Re: Recommended resources for master / scheduler machines

Posted by Tomas Barton <ba...@gmail.com>.

Is ZooKeeper running in distributed mode?

ZooKeeper is writes periodically all data to disk (transaction log), so the
bottleneck could be ZooKeeper rather than
not enough CPUs. ZooKeeper limits each key to 1MB, typically 512MB should
be enough for ZooKeeper (or 4GB
might not be enough, depends on your use-case).

from ZooKeeper docs:

ZooKeeper's transaction log must be on a dedicated device. (A dedicated
partition is not enough.) ZooKeeper writes the log sequentially, without
seeking Sharing your log device with other processes can cause seeks and
contention, which in turn can cause multi-second delays.

 In particular, you should not create a situation in which ZooKeeper swaps
to disk. The disk is death to ZooKeeper. Everything is ordered, so if
processing one request swaps the disk, all other queued requests will
probably do the same. the disk. DON'T SWAP.

On 8 January 2015 at 16:47, Itamar Ostricher <it...@yowza3d.com> wrote:

> Thanks Tomas.
>
> We're still quite far from the 10k-20k machines limit :-)
>
> Currently, our framework scheduler generates many (millions) of mostly
> small tasks (some in the ~100ms, some in the few seconds).
> I understand that the network is the main bottleneck, but we sometimes
> experience lost tasks, and sometimes I see master logs indicating that the
> master is unable to talk with the zookeeper service (which is on the same
> host), and I was wondering if it's related to CPU/RAM of the master machine.
> Is 1 CPU enough? 2? 4?
> 1GiB RAM? 4? 8?
>
> On Thu, Jan 8, 2015 at 5:00 PM, Tomas Barton <ba...@gmail.com>
> wrote:
>
>> Hi Itamar,
>>
>> there's definitely certain limit of machines which can Mesos master
>> handle. This limit is between 10 000 - 20 000 (that's number
>> reported by Twitter). This bottleneck is caused by event loop which
>> handles communication at master.
>>
>> With hundreds of machines you should be fine. Only in case that your
>> framework scheduler would demand
>> too many resources for computing allocations you might encounter some
>> problems.
>>
>> How does the strength of the master & scheduler machines affect the
>>> overall cluster performance?
>>
>>
>> I would say that the network is usually the main bottleneck. Adding extra
>> RAM won't improve mesos-master
>> performance. Of course if there's high CPU load on master you might
>> observe performance regression. Also
>> this depends on granularity of your tasks, if you have few long running
>> tasks or many short tasks (which runs
>> just hundreds of ms).
>>
>> Tomas
>>
>>
>> On 6 January 2015 at 10:12, Itamar Ostricher <it...@yowza3d.com> wrote:
>>
>>> Are there recommendations regarding master / scheduler machines
>>> resources as function of cluster size?
>>>
>>> Say I have a cluster with hundreds of slave machines and thousands of
>>> CPUs, with a single framework that will schedule millions of tasks.
>>> How does the strength of the master & scheduler machines affect the
>>> overall cluster performance?
>>>
>>> Thanks,
>>> - Itamar.
>>>
>>
>>
>

Re: Recommended resources for master / scheduler machines

Posted by Itamar Ostricher <it...@yowza3d.com>.

Thanks Tomas.

We're still quite far from the 10k-20k machines limit :-)
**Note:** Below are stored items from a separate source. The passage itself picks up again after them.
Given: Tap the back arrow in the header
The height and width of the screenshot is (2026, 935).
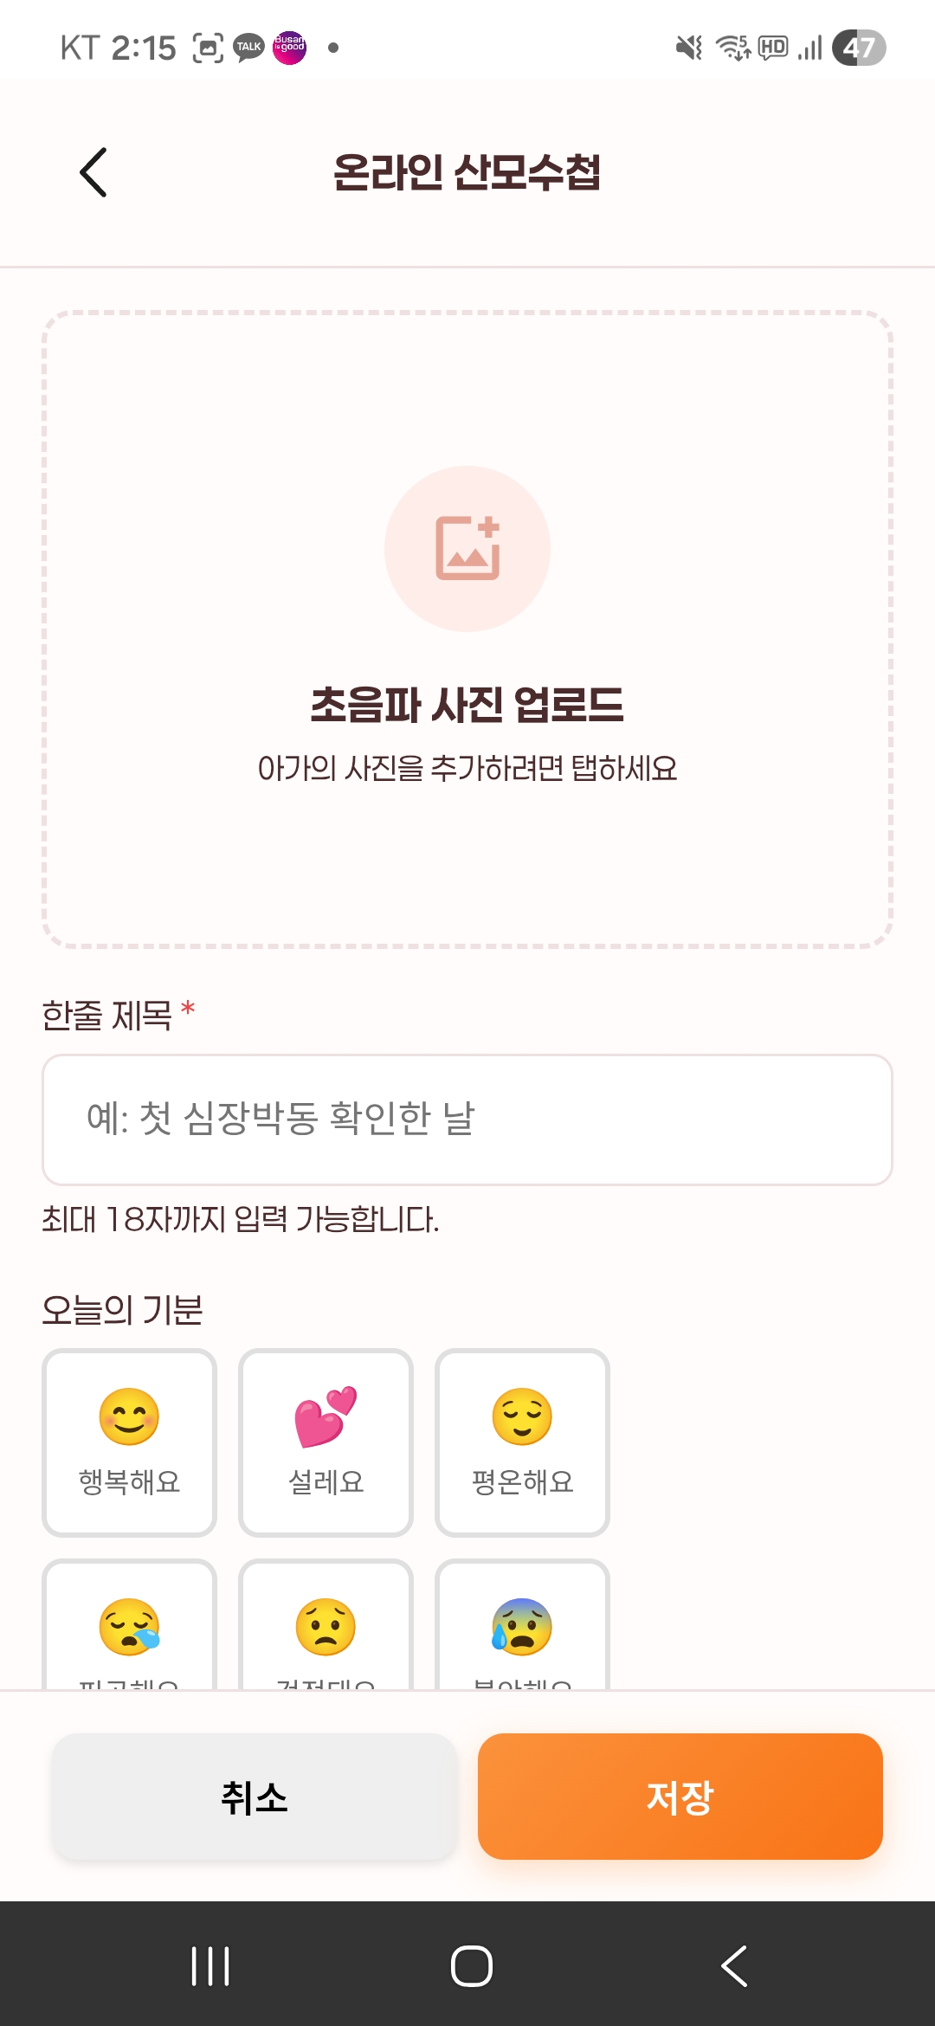Looking at the screenshot, I should pyautogui.click(x=94, y=172).
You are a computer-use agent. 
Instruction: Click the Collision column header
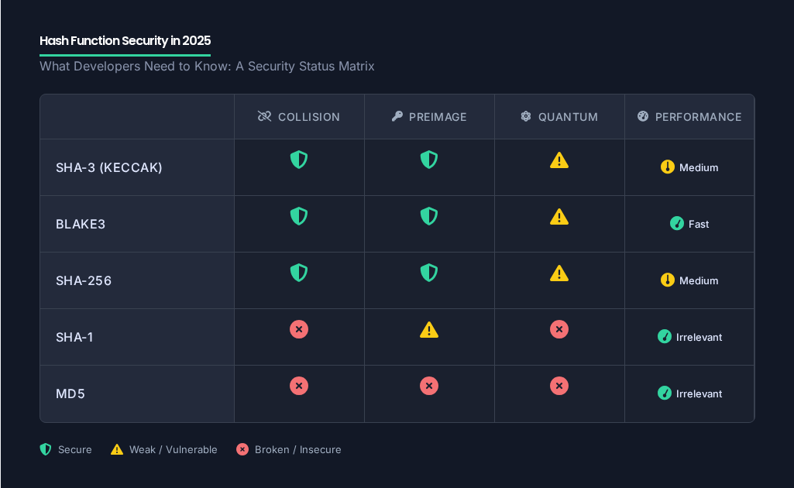point(299,116)
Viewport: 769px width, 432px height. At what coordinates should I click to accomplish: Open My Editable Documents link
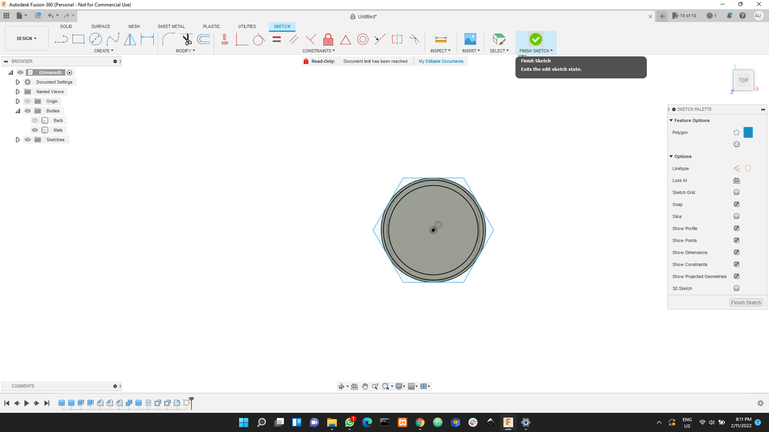[x=441, y=61]
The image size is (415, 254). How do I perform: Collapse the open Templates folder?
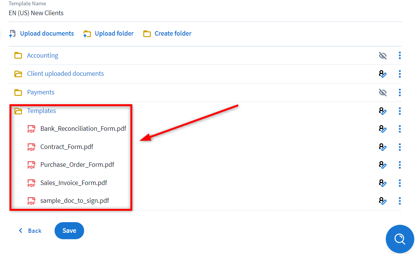click(18, 111)
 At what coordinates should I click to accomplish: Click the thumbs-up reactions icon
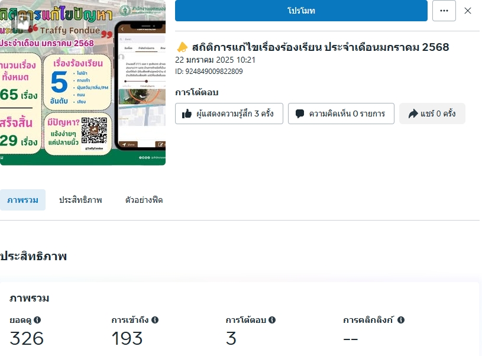coord(187,114)
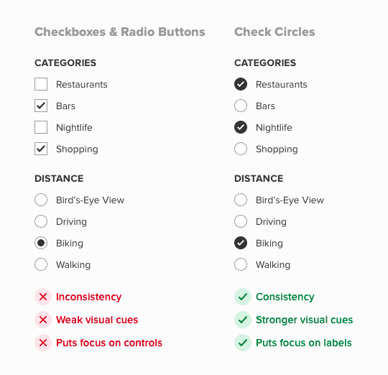This screenshot has width=388, height=375.
Task: Select the Walking check circle under Distance
Action: [x=241, y=264]
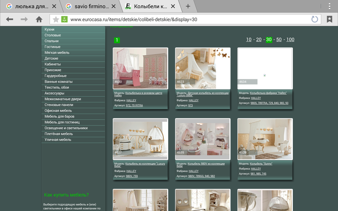Open the three-dot browser menu
This screenshot has width=338, height=211.
click(329, 6)
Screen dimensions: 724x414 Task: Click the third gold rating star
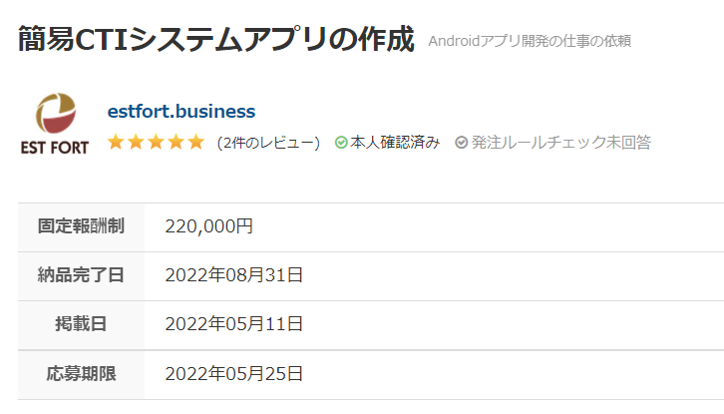[156, 142]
Currently, our framework scheduler generates many (millions) of mostly
small tasks (some in the ~100ms, some in the few seconds).
I understand that the network is the main bottleneck, but we sometimes
experience lost tasks, and sometimes I see master logs indicating that the
master is unable to talk with the zookeeper service (which is on the same
host), and I was wondering if it's related to CPU/RAM of the master machine.
Is 1 CPU enough? 2? 4?
1GiB RAM? 4? 8?

On Thu, Jan 8, 2015 at 5:00 PM, Tomas Barton <ba...@gmail.com> wrote:

> Hi Itamar,
>
> there's definitely certain limit of machines which can Mesos master
> handle. This limit is between 10 000 - 20 000 (that's number
> reported by Twitter). This bottleneck is caused by event loop which
> handles communication at master.
>
> With hundreds of machines you should be fine. Only in case that your
> framework scheduler would demand
> too many resources for computing allocations you might encounter some
> problems.
>
> How does the strength of the master & scheduler machines affect the
>> overall cluster performance?
>
>
> I would say that the network is usually the main bottleneck. Adding extra
> RAM won't improve mesos-master
> performance. Of course if there's high CPU load on master you might
> observe performance regression. Also
> this depends on granularity of your tasks, if you have few long running
> tasks or many short tasks (which runs
> just hundreds of ms).
>
> Tomas
>
>
> On 6 January 2015 at 10:12, Itamar Ostricher <it...@yowza3d.com> wrote:
>
>> Are there recommendations regarding master / scheduler machines resources
>> as function of cluster size?
>>
>> Say I have a cluster with hundreds of slave machines and thousands of
>> CPUs, with a single framework that will schedule millions of tasks.
>> How does the strength of the master & scheduler machines affect the
>> overall cluster performance?
>>
>> Thanks,
>> - Itamar.
>>
>
>

Re: Recommended resources for master / scheduler machines

Posted by Tomas Barton <ba...@gmail.com>.

Hi Itamar,

there's definitely certain limit of machines which can Mesos master handle.
This limit is between 10 000 - 20 000 (that's number
reported by Twitter). This bottleneck is caused by event loop which handles
communication at master.

With hundreds of machines you should be fine. Only in case that your
framework scheduler would demand
too many resources for computing allocations you might encounter some
problems.

How does the strength of the master & scheduler machines affect the overall
> cluster performance?

I would say that the network is usually the main bottleneck. Adding extra
RAM won't improve mesos-master
performance. Of course if there's high CPU load on master you might observe
performance regression. Also
this depends on granularity of your tasks, if you have few long running
tasks or many short tasks (which runs
just hundreds of ms).

Tomas

On 6 January 2015 at 10:12, Itamar Ostricher <it...@yowza3d.com> wrote:

> Are there recommendations regarding master / scheduler machines resources
> as function of cluster size?
>
> Say I have a cluster with hundreds of slave machines and thousands of
> CPUs, with a single framework that will schedule millions of tasks.
> How does the strength of the master & scheduler machines affect the
> overall cluster performance?
>
> Thanks,
> - Itamar.
>